I’m still going to appreciate value. I’m still going to buy affordable watches. I still believe you can get an incredible watch for under $100 just as easily as you can find one at several thousand dollars.
Recently, I even traded three watches toward a Tudor Heritage Ranger. That isn’t because I’ve abandoned my old philosophy—it’s because my philosophy has evolved. Instead of limiting myself to a price point, I’m focusing on owning watches that truly fit my collection.
More than anything, though, this experience reminded me that life changes. People change. Priorities change.
Sometimes our opinions change too, and that’s okay.

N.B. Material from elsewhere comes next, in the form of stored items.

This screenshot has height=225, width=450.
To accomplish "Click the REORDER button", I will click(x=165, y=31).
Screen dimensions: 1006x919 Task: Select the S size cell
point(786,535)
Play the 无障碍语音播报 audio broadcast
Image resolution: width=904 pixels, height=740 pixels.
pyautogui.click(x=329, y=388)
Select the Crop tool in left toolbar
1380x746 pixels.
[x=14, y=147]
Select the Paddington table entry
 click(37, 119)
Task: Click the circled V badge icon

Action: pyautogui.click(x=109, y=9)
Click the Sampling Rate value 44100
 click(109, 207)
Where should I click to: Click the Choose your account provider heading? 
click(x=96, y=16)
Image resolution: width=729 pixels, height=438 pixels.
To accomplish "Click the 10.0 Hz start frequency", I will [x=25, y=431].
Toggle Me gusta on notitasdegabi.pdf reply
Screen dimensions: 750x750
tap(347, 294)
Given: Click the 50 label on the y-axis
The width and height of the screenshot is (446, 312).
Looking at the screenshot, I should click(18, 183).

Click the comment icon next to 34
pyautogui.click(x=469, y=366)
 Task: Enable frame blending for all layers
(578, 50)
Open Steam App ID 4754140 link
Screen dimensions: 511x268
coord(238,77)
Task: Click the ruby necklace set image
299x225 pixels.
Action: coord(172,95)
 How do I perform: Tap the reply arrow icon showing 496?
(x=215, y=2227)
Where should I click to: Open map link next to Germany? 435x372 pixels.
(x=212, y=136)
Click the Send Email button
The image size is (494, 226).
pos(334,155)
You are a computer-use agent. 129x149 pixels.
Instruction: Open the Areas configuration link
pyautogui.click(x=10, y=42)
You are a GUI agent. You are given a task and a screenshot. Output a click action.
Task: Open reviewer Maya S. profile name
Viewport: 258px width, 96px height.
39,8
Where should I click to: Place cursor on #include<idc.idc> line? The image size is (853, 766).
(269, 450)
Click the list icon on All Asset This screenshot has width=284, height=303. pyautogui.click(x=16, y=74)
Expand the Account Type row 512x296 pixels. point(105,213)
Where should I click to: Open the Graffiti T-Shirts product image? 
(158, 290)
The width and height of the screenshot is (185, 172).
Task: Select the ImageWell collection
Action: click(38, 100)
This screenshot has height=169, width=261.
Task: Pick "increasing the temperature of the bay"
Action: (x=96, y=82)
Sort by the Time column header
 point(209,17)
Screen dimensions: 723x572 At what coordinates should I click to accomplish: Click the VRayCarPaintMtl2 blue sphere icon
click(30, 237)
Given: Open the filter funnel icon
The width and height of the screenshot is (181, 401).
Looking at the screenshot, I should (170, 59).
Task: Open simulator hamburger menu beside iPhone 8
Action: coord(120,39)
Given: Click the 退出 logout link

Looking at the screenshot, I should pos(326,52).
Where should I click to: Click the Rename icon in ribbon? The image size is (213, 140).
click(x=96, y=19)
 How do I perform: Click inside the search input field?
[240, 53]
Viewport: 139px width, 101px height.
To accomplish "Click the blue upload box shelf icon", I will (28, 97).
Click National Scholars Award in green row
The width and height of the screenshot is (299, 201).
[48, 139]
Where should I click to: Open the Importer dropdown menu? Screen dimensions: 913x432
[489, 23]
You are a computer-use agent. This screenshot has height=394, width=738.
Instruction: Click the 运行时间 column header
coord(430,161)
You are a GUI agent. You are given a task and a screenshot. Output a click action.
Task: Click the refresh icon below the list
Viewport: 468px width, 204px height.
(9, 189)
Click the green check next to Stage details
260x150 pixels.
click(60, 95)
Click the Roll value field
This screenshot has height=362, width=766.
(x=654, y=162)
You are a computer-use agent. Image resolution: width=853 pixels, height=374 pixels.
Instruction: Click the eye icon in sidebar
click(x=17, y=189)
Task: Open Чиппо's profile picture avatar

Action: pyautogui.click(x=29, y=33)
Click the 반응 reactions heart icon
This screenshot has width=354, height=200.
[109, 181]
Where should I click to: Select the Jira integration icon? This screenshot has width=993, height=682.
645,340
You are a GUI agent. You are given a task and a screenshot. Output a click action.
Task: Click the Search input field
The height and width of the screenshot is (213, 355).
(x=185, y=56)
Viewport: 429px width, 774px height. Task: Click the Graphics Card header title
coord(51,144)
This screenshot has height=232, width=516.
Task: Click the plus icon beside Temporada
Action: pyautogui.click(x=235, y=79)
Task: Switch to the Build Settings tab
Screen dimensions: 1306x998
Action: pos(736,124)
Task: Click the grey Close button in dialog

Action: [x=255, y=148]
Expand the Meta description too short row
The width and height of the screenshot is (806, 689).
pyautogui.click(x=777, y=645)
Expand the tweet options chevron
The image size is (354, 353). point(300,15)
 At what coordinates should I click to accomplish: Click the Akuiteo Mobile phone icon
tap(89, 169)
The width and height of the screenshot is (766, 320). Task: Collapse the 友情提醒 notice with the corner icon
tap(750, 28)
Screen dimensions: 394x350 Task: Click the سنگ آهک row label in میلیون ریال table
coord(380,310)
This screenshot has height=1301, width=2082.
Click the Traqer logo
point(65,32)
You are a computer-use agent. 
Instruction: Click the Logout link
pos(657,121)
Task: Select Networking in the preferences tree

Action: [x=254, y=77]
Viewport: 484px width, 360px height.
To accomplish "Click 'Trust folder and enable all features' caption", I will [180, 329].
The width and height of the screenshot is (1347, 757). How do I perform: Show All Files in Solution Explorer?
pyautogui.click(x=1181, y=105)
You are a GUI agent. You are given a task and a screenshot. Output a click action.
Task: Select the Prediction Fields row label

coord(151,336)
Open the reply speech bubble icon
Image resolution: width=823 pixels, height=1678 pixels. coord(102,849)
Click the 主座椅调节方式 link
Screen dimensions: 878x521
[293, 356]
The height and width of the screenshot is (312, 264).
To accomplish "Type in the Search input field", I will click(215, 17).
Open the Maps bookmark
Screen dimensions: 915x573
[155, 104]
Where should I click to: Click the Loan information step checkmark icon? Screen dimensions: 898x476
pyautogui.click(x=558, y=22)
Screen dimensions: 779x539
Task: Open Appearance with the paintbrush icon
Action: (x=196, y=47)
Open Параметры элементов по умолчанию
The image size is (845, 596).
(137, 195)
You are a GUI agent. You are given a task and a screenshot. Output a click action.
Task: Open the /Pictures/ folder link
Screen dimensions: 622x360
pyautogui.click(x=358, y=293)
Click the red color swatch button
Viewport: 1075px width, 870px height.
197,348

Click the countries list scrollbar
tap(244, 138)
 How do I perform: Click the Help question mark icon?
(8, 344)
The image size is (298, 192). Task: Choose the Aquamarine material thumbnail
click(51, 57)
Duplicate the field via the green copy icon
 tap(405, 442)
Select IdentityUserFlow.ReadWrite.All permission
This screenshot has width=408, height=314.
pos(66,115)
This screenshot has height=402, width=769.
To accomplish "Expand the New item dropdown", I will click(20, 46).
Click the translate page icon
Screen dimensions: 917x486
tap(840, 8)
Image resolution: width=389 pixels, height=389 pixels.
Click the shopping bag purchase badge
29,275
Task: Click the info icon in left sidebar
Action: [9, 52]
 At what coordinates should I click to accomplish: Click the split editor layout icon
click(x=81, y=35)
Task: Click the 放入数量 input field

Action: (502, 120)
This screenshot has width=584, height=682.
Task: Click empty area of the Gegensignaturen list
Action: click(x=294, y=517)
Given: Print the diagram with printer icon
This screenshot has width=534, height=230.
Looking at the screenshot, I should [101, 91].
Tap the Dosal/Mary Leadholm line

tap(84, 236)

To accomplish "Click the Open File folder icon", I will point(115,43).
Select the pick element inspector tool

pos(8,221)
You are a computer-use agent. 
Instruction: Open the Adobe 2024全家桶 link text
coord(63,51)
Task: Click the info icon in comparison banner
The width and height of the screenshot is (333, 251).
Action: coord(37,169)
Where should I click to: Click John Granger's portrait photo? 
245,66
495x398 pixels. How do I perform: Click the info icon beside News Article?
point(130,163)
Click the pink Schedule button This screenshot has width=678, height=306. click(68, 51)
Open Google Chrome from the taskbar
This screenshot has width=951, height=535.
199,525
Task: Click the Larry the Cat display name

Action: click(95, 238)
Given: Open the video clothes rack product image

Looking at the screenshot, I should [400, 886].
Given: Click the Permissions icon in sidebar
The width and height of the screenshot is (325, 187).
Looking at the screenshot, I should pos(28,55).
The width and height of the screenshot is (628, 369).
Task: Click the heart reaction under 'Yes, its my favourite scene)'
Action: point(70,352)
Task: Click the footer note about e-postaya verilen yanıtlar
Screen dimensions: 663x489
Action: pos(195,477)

Waiting to buy this watch made it more meaningful than if I’d bought it the moment, I first wanted one. Taking my time allowed me to be certain that it was the right choice, and because of everything that happened afterward, it became much more than just another watch in my collection.
Before I wrap this up, I want to sincerely thank everyone who reached out over the last several weeks. Every message of encouragement, every conversation, every prayer, and even the occasional kick in the pants when I needed it meant more than you’ll probably ever know.
Thank you.
Hopefully this serves as both an update and a reminder. Listen to your body. If something doesn’t feel right, get it checked out. Don’t ignore the warning signs.
And finally, don’t be afraid to change your mind. Whether it’s about watches or life, sometimes growth means letting go of old rules that no longer make sense.
Starting Monday, June 29, content should be back to its normal schedule. While I’m still healing, I suddenly have something I haven’t had in a long time: time.